Ed Catto: Planning for Geek

There’s a big year ahead in Geek Culture with lots to look forward to. Upon reflection, I feel like should have more clearly defined plans.

Cosplayers are the best at looking ahead and especially planning their convention attendance. The inherent creativity and creation of cosplay demands disciplined convention selection and scheduling. Cosplay entails developing elaborate timelines so that cosplayers have the necessary time to envision, plan, purchase materials and sew and/or assemble their cosplay costumes. And of course, so many cosplayers create multiple costumes. The finished products are impressive, and the work it takes to get there is impressive.

I’d like to attend several conventions this year and have my favorites. But in general, I find myself really looking forward to the smaller ones. That might be just because I’ve had so many great experiences at the big ones. And as a very impatient guy, I hate waiting in lines but I kind of like those big crowds at big shows.

But I think there’s something else going on.

There are many small shows that are very professionally run. They serve as a counterbalance to the chaotic frenzy of the larger comic-cons. Maybe their growth is part of the emerging “shop local” or “homegrown” trends. So, for me, shows like Ithacon, NJ Comic Expo, Salt City Comic-Con and Awesome Con are all on the radar this year.

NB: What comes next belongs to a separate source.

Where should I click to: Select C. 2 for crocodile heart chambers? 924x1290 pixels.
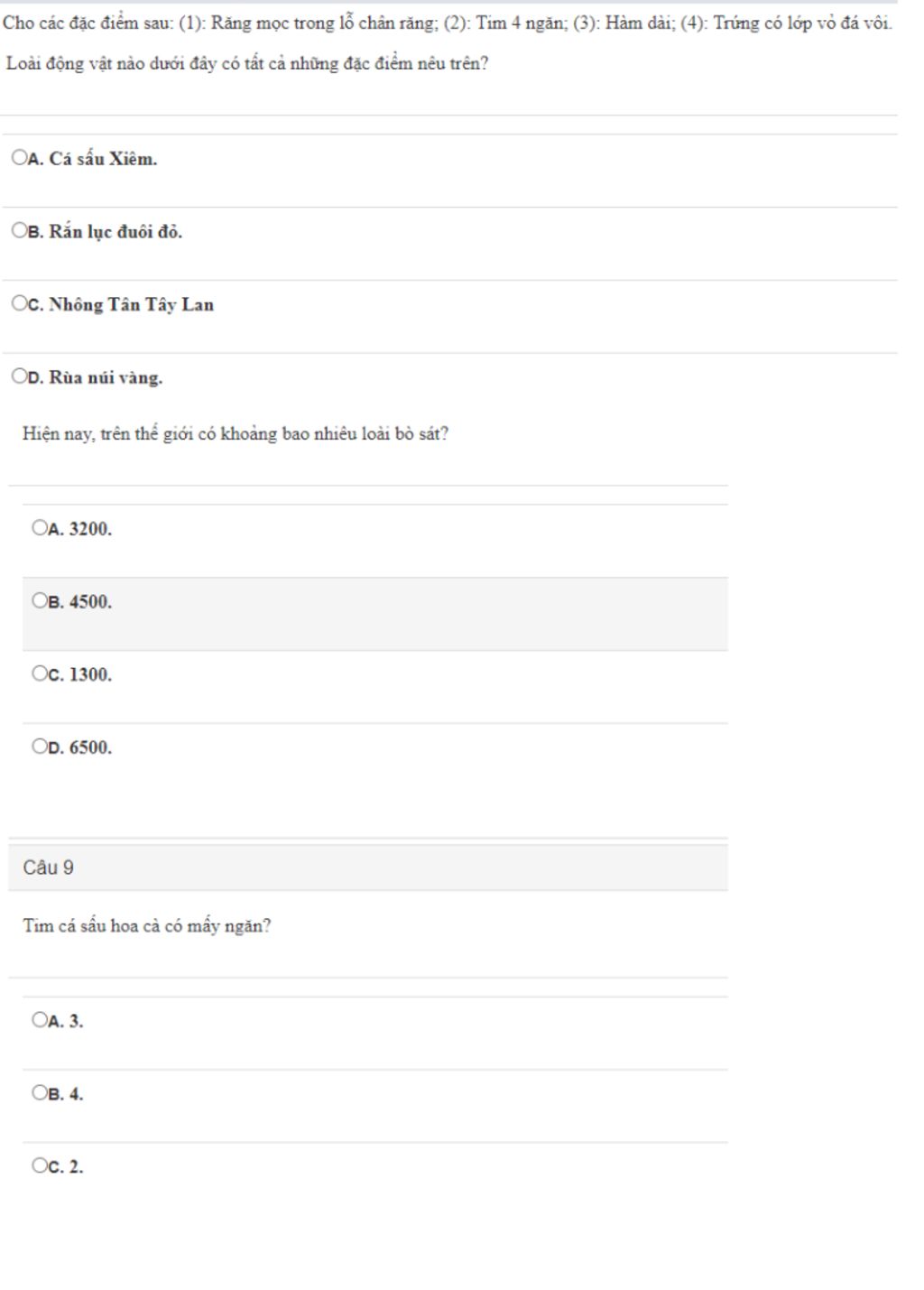39,1165
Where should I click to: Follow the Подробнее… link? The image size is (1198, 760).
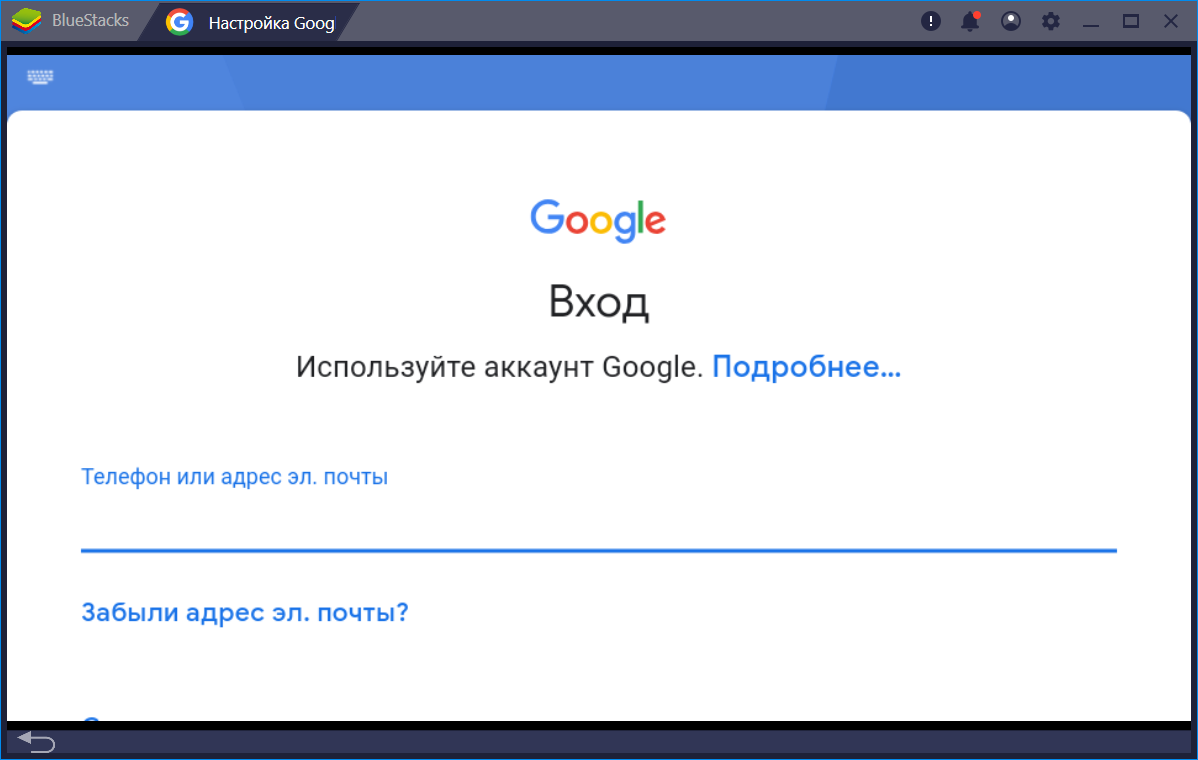pyautogui.click(x=806, y=367)
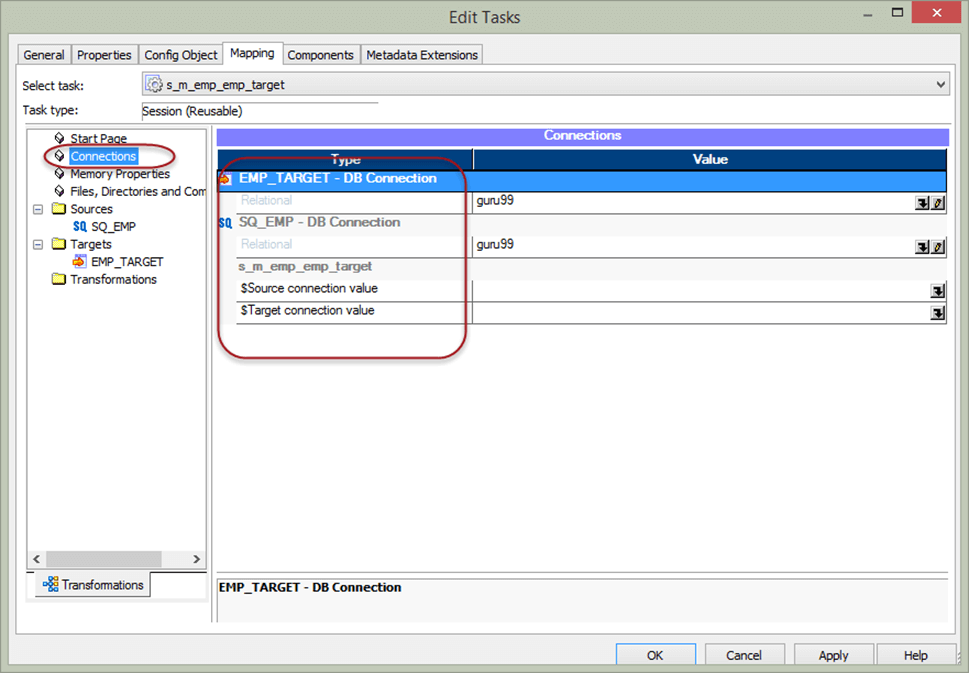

There also bog two centennial birthdays to celebrate this year.

March marks the annual Will Eisner Week. Danny Fingeroth and The Eisner Foundation organize of series events nationwide at Comic Shops and libraries. I’d like to get one going locally, in fact. I never tire of Eisner’s work and we can all continue to argue about the validity or obsolescence of the term “graphic novel.”

Jack Kirby, the King of Comics, was born 100 years ago too. The more we understand the vast tapestry of comic creators, the more we can appreciate the many creators who contributed to comics. In fact, sometimes I’m surprised when speaking to industry professionals or historians, and they’ll casually categorize Kirby as a creator, just like any other.  That’s probably a rational way to approach the man and his work, but…

I was part of the generation that was taught to revere all his work. We believed all the hype. “Don’t ask: Just Buy It!” was a command we eagerly obeyed.

One event I’m looking forward to is the clever Kirby-themed issue of Back Issue! just announced, even though it’s not scheduled for publication until 2018. Back Issue! #104 is all about “The Fourth World After Kirby,” and the articles will be focusing on all the series and creators that followed in Kirby’s huge footsteps.

And there’s one other artist that I’m definitely going to have to learn about this year.

Two weeks ago, Disney and Warner Brothers artist Tyrus Wong died at the age of 106. The New York Times reported his passing on the front page. As a Chinese American, Wong suffered great hardships and bias throughout his life, but somehow he managed to become the guiding creative force behind Disney’s Bambi. He worked in the Warner Bros animation division for years after that.  His artistic vision was so great that he even contributed to live action films like Rebel Without A Cause and The Sands of Iwo Jima.

Wong has been given overdue credit, most notably in major exhibition at the Disney Family Museum and in a documentary called Tyrus. But most of his life seemed defined by enduring racial prejudice while producing incredible artwork. I’m looking forward to learning more about this fascinating artist.

These are my shoot-from-hip plans for Geek Culture in 2017. What are yours?